After the attacks are successful, the forward-driving motion of the film comes to a halt. The group hides out in an opulent department store overnight, where a friend and supporter works as a security guard. Surrounded by the quiet glamour of consumer goods, the group moves through this haunted house of commodification uneasily at first, but is ultimately seduced by its power. It is here that the realism and exactness of the film’s first section begins to transform into something more uncanny. Around the group is a fantastical wonderland: they try on designer clothes, play with expensive children’s toys, and blast music out of high-powered stereo systems; they mimic gangster movies, and perform elaborate karaoke numbers.

Stil from Bertrand Bonello’s Nocturama

But outside the walls of the store, where freedom reigns, is the world they temporarily disrupted. One of the teenagers, who keeps sneaking outside for smoke breaks, eventually decides to go for a little walk and see what is happening in the streets. What he finds is emptiness, as if nothing had happened. A few cars drive past, but for the violence they caused there is little commotion. Did anybody even notice? He eventually comes across a woman on a bicycle who appears almost out of nowhere on an empty street. They share a cigarette, both looking around suspiciously. When he asks her what she thinks about the attacks, she responds: “It had to happen. We knew it would.”

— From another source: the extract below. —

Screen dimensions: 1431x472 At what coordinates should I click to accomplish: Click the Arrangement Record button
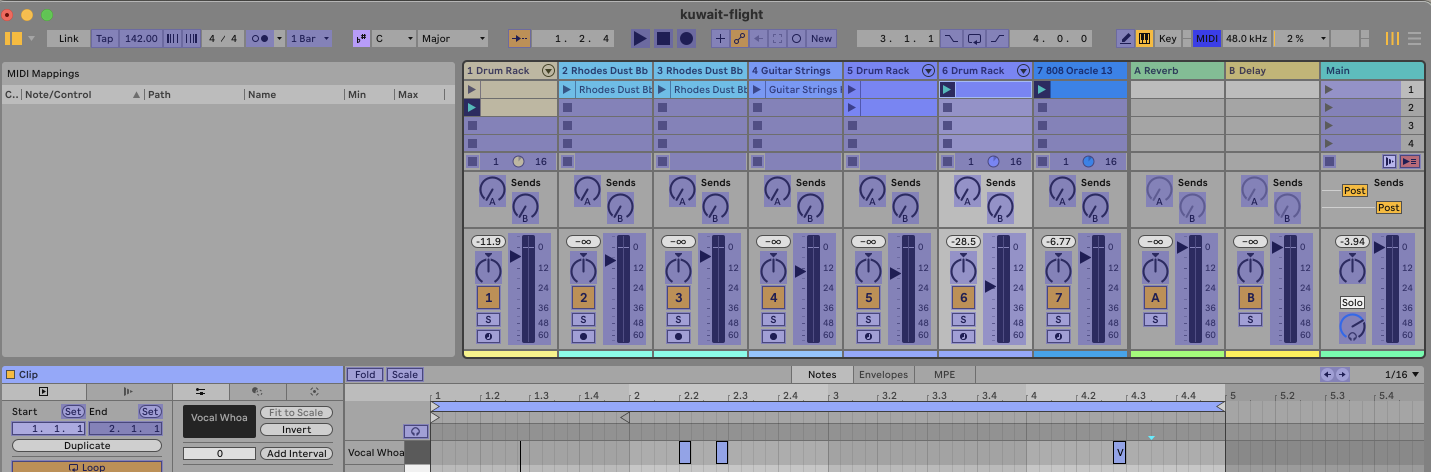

What is being conveyed here is still opaque, but gets closer to what it seems Bonello is trying to achieve with Nocturama. The inevitability of these kinds of events is what brings people together, the feeling of anger and that something, anything, needs to happen. There is always an attempt to ascribe a motive, to place emphasis on the true meaning of political violence when it suddenly erupts in urbanized centers of the Western world. But often it comes from a shared numbness, a feeling that there is no forward movement available, that people need to be pushed into action. Bonello refuses to moralize his story or assign any kind of blame to any of his characters. They are acting in — or maybe reenacting — a performance, like children playing cops and robbers.

The young man’s encounter with the woman on the bike, a specter who arrives in the night, turns out to be the calm before the storm. When members of the group turn on televisions in the the department store, the news channels are broadcasting a live feed of where they are hiding. The authorities are waiting to storm the building, and their idyllic space is about to turn into a horror film. But before the police arrive, a cat suddenly appears as if in warning. An enigmatic symbol beloved by cinema since its inception, the appearance of the crawling feline also reminds of Chris Marker’s oft-repeated line: “A cat is never on the side of power.”

Stil from Bertrand Bonello’s Nocturama

Nocturama screens at the Film Society of Lincoln Center (65th Street between Broadway and Amsterdam Avenue, Upper West Side, Manhattan) on March 4 and 5 as part of the Film Society of Lincoln Center and UniFrance‘s Rendez-Vous with French Cinema.